**ABOUT THIS EXERCISE:** Where the records below show a line containing "Task: Click the HEALTH category tag", start copying; end with the line containing "This screenshot has width=846, height=455.", and copy it too.
--------------------
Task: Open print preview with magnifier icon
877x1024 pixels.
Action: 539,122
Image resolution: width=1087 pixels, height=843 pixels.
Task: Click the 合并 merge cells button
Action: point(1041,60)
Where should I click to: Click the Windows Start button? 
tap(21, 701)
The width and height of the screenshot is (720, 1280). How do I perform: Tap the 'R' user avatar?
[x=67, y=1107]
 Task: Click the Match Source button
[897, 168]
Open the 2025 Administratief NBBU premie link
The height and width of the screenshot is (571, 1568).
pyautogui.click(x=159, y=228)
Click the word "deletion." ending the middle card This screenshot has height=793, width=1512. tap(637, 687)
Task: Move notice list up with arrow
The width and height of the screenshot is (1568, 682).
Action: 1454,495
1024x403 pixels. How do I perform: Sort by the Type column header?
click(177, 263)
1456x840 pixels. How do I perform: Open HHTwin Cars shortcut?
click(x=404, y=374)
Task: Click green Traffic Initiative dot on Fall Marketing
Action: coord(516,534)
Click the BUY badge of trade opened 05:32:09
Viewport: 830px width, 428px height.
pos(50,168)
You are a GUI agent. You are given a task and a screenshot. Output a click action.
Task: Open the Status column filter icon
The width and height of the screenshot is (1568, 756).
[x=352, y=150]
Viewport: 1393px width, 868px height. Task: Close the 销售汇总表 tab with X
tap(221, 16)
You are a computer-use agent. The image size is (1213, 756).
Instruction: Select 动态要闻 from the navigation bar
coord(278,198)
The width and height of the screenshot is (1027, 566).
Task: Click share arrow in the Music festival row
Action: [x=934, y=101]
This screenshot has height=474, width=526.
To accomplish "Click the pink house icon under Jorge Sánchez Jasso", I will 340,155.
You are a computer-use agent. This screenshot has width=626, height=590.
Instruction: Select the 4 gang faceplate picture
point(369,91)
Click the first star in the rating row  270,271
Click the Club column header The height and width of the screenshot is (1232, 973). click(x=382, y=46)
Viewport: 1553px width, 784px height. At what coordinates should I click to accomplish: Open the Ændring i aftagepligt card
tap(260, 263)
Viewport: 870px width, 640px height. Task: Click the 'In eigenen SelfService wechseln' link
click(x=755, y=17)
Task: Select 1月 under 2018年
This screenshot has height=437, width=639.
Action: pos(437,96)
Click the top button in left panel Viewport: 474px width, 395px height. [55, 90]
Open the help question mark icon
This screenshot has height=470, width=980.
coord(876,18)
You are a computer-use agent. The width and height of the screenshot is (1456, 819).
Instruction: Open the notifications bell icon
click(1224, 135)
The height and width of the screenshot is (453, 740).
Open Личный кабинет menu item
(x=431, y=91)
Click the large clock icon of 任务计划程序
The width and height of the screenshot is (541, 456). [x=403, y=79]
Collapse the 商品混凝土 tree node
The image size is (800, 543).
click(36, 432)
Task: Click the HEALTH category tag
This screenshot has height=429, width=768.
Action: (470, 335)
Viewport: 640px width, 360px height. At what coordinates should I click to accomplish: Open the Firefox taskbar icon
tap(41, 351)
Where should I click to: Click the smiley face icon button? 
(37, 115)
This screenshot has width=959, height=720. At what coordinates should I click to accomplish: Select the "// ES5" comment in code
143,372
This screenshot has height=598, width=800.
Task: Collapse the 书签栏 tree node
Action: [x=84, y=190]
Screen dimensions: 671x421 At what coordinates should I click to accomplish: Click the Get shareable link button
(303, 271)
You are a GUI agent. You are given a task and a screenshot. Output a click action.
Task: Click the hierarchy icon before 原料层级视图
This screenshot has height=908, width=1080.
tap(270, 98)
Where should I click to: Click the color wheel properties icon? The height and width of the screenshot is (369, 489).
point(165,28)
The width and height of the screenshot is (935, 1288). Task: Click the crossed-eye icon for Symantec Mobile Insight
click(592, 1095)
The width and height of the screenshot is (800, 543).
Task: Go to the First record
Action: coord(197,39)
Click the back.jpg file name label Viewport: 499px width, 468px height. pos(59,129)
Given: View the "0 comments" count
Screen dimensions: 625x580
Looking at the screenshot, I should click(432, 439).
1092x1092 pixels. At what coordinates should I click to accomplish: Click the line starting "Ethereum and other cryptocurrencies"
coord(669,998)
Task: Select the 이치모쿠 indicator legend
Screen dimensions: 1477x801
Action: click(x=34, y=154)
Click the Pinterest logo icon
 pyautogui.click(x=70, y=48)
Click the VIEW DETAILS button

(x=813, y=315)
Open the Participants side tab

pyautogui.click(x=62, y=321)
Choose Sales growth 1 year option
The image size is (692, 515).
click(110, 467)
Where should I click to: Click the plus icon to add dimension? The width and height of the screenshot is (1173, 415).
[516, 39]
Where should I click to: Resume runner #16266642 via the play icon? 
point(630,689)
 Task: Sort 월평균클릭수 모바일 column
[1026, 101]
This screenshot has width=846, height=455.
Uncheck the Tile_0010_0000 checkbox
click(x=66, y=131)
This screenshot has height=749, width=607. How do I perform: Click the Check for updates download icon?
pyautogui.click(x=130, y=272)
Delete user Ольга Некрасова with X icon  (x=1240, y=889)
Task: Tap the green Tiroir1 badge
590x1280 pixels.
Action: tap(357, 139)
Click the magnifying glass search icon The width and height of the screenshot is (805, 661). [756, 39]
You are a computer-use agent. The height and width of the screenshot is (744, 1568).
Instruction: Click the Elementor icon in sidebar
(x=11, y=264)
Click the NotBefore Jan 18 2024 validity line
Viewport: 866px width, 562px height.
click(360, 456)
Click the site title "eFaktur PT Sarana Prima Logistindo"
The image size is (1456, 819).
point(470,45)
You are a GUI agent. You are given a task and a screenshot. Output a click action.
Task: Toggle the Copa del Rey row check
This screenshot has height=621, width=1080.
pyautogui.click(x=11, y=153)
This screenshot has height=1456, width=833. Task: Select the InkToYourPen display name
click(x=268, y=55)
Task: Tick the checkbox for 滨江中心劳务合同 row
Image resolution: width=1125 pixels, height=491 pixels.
--------------------
**SOLUTION TO THE EXERCISE:**
Task: Click the HEALTH category tag
This screenshot has height=429, width=768.
Action: (470, 335)
Viewport: 640px width, 360px height. At what coordinates should I click to accomplish: Open the Firefox taskbar icon
tap(41, 351)
Where should I click to: Click the smiley face icon button? 
(37, 115)
This screenshot has width=959, height=720. At what coordinates should I click to accomplish: Select the "// ES5" comment in code
143,372
This screenshot has height=598, width=800.
Task: Collapse the 书签栏 tree node
Action: [x=84, y=190]
Screen dimensions: 671x421 At what coordinates should I click to accomplish: Click the Get shareable link button
(303, 271)
You are a GUI agent. You are given a task and a screenshot. Output a click action.
Task: Click the hierarchy icon before 原料层级视图
This screenshot has height=908, width=1080.
tap(270, 98)
Where should I click to: Click the color wheel properties icon? The height and width of the screenshot is (369, 489).
point(165,28)
The width and height of the screenshot is (935, 1288). Task: Click the crossed-eye icon for Symantec Mobile Insight
click(592, 1095)
The width and height of the screenshot is (800, 543).
Task: Go to the First record
Action: coord(197,39)
Click the back.jpg file name label Viewport: 499px width, 468px height. pos(59,129)
Given: View the "0 comments" count
Screen dimensions: 625x580
Looking at the screenshot, I should click(432, 439).
1092x1092 pixels. At what coordinates should I click to accomplish: Click the line starting "Ethereum and other cryptocurrencies"
coord(669,998)
Task: Select the 이치모쿠 indicator legend
Screen dimensions: 1477x801
Action: click(x=34, y=154)
Click the Pinterest logo icon
 pyautogui.click(x=70, y=48)
Click the VIEW DETAILS button

(x=813, y=315)
Open the Participants side tab

pyautogui.click(x=62, y=321)
Choose Sales growth 1 year option
The image size is (692, 515).
click(110, 467)
Where should I click to: Click the plus icon to add dimension? The width and height of the screenshot is (1173, 415).
[516, 39]
Where should I click to: Resume runner #16266642 via the play icon? 
point(630,689)
 Task: Sort 월평균클릭수 모바일 column
[1026, 101]
This screenshot has width=846, height=455.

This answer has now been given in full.